There is a subject we kinda skipped, I did start out with
Ultimately, qemu/kvm/libvirt is a superior host for any purpose if you give it the hardware to do the job.
There are the virtualization extensions in cpu's and the particular architecture of the host that likely not only make a difference but could be make or break. You may want to check the specs and bios settings of the machine you're working with - does it have virtualization extensions and are they enabled. I think a i7-8550U is ok, check the bios. If not then the virtualization potential is essentially not 'accelerated'. Bummer.

A caveat to remember with my advice is it is coming from legit workstation class experience with a whatever it takes mandate - and I forget that sometimes... Laptops are not my interest or focus, unless you include my mention of under powered machines as vmm clients to my vm servers. Those are fast, up to what is possible within networking limits.

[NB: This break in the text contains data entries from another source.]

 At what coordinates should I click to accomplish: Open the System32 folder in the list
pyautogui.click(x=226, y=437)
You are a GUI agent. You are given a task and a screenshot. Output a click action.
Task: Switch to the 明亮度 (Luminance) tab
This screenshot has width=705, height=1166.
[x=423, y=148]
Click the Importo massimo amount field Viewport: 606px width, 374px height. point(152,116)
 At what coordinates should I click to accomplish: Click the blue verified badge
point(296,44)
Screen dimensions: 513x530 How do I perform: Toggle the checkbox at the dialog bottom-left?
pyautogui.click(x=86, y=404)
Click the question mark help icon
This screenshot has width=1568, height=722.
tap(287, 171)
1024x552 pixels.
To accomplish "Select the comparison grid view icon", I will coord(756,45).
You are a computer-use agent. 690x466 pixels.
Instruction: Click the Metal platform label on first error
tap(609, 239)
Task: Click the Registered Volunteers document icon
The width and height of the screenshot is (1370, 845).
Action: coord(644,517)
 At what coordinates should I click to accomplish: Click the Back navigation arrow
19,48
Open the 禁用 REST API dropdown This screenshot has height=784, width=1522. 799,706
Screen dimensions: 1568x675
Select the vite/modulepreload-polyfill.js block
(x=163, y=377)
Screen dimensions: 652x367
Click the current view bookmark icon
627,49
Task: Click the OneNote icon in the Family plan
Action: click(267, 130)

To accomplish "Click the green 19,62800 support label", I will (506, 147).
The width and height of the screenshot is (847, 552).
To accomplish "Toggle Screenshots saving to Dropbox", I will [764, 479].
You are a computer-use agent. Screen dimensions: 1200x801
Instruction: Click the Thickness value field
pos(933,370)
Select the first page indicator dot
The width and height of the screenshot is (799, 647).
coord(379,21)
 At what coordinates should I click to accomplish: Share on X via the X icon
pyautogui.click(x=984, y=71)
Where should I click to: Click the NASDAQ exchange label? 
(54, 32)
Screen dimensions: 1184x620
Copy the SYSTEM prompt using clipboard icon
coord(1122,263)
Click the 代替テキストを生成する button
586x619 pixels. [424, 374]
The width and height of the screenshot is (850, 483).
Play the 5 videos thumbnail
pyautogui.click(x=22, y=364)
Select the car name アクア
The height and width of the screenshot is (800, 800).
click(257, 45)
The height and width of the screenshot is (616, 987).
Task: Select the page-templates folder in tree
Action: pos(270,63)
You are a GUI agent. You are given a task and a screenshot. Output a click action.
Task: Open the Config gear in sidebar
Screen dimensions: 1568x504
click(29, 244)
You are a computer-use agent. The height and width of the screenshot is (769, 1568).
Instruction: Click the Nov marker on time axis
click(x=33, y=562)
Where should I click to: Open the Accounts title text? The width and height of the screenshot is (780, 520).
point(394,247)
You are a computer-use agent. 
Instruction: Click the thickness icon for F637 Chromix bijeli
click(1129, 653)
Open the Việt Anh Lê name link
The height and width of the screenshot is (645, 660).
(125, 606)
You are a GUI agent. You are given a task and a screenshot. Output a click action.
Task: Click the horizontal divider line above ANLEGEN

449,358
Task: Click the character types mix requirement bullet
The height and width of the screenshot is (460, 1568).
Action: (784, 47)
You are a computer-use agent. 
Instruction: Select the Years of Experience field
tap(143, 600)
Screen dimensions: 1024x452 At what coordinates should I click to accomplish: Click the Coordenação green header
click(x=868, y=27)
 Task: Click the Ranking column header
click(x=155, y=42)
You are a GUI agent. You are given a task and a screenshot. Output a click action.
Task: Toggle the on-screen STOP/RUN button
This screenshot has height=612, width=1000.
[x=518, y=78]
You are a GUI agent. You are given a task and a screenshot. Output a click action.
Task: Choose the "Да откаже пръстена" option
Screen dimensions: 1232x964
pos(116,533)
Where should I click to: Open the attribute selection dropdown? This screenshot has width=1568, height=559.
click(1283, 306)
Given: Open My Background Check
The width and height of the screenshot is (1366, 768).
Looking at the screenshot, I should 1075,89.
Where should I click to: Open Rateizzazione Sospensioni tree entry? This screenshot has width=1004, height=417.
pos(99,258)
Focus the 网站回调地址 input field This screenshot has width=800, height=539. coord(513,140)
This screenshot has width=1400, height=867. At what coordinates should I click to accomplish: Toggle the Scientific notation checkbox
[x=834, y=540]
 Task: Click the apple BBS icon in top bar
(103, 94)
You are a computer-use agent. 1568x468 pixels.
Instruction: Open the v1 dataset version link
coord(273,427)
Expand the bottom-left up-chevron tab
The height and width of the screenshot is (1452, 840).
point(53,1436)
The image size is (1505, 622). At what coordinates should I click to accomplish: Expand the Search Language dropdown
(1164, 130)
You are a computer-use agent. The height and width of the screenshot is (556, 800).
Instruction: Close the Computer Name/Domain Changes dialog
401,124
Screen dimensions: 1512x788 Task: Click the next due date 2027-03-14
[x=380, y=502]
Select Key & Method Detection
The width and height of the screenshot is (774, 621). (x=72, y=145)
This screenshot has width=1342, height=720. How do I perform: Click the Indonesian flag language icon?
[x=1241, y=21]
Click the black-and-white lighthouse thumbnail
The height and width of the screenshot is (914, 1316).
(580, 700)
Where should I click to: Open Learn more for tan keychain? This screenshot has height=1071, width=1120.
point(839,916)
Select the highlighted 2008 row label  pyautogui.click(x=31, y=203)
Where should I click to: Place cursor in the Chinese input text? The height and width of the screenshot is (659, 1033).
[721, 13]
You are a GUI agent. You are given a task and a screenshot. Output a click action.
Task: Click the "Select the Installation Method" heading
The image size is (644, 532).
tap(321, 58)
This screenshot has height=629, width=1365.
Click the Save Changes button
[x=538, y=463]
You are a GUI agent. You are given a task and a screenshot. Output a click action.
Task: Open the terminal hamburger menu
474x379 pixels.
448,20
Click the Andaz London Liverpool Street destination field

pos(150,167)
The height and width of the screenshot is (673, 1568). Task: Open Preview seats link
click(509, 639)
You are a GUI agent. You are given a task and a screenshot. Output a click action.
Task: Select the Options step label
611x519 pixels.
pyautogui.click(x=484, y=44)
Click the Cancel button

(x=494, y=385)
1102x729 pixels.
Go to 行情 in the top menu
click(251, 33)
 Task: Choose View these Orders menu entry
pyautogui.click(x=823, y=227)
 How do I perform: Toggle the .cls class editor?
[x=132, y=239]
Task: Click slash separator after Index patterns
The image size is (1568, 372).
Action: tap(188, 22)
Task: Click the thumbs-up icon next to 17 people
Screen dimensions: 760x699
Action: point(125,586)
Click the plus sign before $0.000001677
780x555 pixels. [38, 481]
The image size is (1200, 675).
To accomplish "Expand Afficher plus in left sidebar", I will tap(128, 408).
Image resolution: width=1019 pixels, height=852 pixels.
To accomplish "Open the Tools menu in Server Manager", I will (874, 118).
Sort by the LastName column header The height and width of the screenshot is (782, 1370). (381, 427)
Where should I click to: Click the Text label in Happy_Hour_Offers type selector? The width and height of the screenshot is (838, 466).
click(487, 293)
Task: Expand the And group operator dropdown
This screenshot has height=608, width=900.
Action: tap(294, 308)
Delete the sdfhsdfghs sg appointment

There are more holes in my experience. I haven't installed anything since an exploratory test with a bookworm beta quite awhile back. All my actual machines are from stretch and prior using vm's to upgrade them to current. That is why I mention qemu-utils, the magic that makes the infinite retries possible from a pool of images. I almost never start from scratch.
limotux wrote: 2024-03-19 15:29 I will try VirtualBox and see how it goes.
From what I understand VBox is much better on low end hardware and may be your answer. I do criticize it as being less representative of bare metal compatibility and performance, but maybe that's not the point.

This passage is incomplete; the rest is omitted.